__Problem to solve__.
Retype every line of the material below without changing anything.

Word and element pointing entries

☆ ☆ ☆ ☆ ☆

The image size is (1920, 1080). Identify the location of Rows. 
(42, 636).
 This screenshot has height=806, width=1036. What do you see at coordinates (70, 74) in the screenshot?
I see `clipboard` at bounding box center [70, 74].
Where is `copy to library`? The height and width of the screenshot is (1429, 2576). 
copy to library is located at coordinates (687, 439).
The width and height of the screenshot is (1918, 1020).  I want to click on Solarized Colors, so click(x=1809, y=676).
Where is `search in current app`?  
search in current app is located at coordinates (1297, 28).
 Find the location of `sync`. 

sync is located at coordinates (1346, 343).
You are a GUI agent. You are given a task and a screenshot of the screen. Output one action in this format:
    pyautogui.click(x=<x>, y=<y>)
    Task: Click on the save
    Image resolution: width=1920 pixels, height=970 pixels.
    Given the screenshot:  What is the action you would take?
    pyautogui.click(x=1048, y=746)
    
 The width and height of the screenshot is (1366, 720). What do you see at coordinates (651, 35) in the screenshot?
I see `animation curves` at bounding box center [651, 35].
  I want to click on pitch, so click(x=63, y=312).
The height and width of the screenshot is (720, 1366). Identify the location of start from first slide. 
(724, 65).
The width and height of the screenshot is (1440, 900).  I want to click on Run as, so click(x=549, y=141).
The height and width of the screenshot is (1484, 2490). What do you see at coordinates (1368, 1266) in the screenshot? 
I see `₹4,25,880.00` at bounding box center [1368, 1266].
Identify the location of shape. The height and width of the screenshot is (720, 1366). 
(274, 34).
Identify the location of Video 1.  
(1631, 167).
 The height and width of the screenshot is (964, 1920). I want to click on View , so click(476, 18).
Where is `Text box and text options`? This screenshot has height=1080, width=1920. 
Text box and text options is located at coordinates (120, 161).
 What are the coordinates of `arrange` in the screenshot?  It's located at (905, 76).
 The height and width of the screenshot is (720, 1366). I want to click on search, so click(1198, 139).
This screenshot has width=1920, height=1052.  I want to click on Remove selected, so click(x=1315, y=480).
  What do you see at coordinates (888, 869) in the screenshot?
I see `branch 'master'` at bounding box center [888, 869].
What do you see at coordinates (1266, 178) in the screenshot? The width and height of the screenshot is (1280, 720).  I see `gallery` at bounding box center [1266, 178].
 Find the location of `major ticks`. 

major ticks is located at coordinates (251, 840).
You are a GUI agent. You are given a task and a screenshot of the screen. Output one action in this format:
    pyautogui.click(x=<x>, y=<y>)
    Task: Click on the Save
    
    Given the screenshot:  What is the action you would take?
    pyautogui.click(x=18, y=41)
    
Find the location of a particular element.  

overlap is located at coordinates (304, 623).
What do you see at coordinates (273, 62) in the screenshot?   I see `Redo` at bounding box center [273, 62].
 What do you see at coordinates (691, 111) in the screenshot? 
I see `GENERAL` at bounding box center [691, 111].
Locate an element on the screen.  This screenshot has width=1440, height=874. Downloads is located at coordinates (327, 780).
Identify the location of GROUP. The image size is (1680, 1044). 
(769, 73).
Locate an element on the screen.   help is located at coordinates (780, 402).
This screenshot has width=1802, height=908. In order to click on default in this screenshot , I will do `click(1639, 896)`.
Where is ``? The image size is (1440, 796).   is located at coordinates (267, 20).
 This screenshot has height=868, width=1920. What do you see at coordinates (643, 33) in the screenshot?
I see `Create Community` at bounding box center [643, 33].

☆ ☆ ☆ ☆ ☆

__Full output__.
The image size is (1920, 1080). Identify the location of Rows. 
(42, 636).
 This screenshot has height=806, width=1036. What do you see at coordinates (70, 74) in the screenshot?
I see `clipboard` at bounding box center [70, 74].
Where is `copy to library`? The height and width of the screenshot is (1429, 2576). 
copy to library is located at coordinates (687, 439).
The width and height of the screenshot is (1918, 1020).  I want to click on Solarized Colors, so click(x=1809, y=676).
Where is `search in current app`?  
search in current app is located at coordinates (1297, 28).
 Find the location of `sync`. 

sync is located at coordinates (1346, 343).
You are a GUI agent. You are given a task and a screenshot of the screen. Output one action in this format:
    pyautogui.click(x=<x>, y=<y>)
    Task: Click on the save
    Image resolution: width=1920 pixels, height=970 pixels.
    Given the screenshot:  What is the action you would take?
    pyautogui.click(x=1048, y=746)
    
 The width and height of the screenshot is (1366, 720). What do you see at coordinates (651, 35) in the screenshot?
I see `animation curves` at bounding box center [651, 35].
  I want to click on pitch, so click(x=63, y=312).
The height and width of the screenshot is (720, 1366). Identify the location of start from first slide. 
(724, 65).
The width and height of the screenshot is (1440, 900).  I want to click on Run as, so click(x=549, y=141).
The height and width of the screenshot is (1484, 2490). What do you see at coordinates (1368, 1266) in the screenshot? 
I see `₹4,25,880.00` at bounding box center [1368, 1266].
Identify the location of shape. The height and width of the screenshot is (720, 1366). 
(274, 34).
Identify the location of Video 1.  
(1631, 167).
 The height and width of the screenshot is (964, 1920). I want to click on View , so click(476, 18).
Where is `Text box and text options`? This screenshot has height=1080, width=1920. 
Text box and text options is located at coordinates (120, 161).
 What are the coordinates of `arrange` in the screenshot?  It's located at (905, 76).
 The height and width of the screenshot is (720, 1366). I want to click on search, so click(1198, 139).
This screenshot has width=1920, height=1052.  I want to click on Remove selected, so click(x=1315, y=480).
  What do you see at coordinates (888, 869) in the screenshot?
I see `branch 'master'` at bounding box center [888, 869].
What do you see at coordinates (1266, 178) in the screenshot? The width and height of the screenshot is (1280, 720).  I see `gallery` at bounding box center [1266, 178].
 Find the location of `major ticks`. 

major ticks is located at coordinates (251, 840).
You are a GUI agent. You are given a task and a screenshot of the screen. Output one action in this format:
    pyautogui.click(x=<x>, y=<y>)
    Task: Click on the Save
    
    Given the screenshot:  What is the action you would take?
    pyautogui.click(x=18, y=41)
    
Find the location of a particular element.  

overlap is located at coordinates (304, 623).
What do you see at coordinates (273, 62) in the screenshot?   I see `Redo` at bounding box center [273, 62].
 What do you see at coordinates (691, 111) in the screenshot? 
I see `GENERAL` at bounding box center [691, 111].
Locate an element on the screen.  This screenshot has width=1440, height=874. Downloads is located at coordinates (327, 780).
Identify the location of GROUP. The image size is (1680, 1044). 
(769, 73).
Locate an element on the screen.   help is located at coordinates (780, 402).
This screenshot has width=1802, height=908. In order to click on default in this screenshot , I will do `click(1639, 896)`.
Where is ``? The image size is (1440, 796).   is located at coordinates (267, 20).
 This screenshot has height=868, width=1920. What do you see at coordinates (643, 33) in the screenshot?
I see `Create Community` at bounding box center [643, 33].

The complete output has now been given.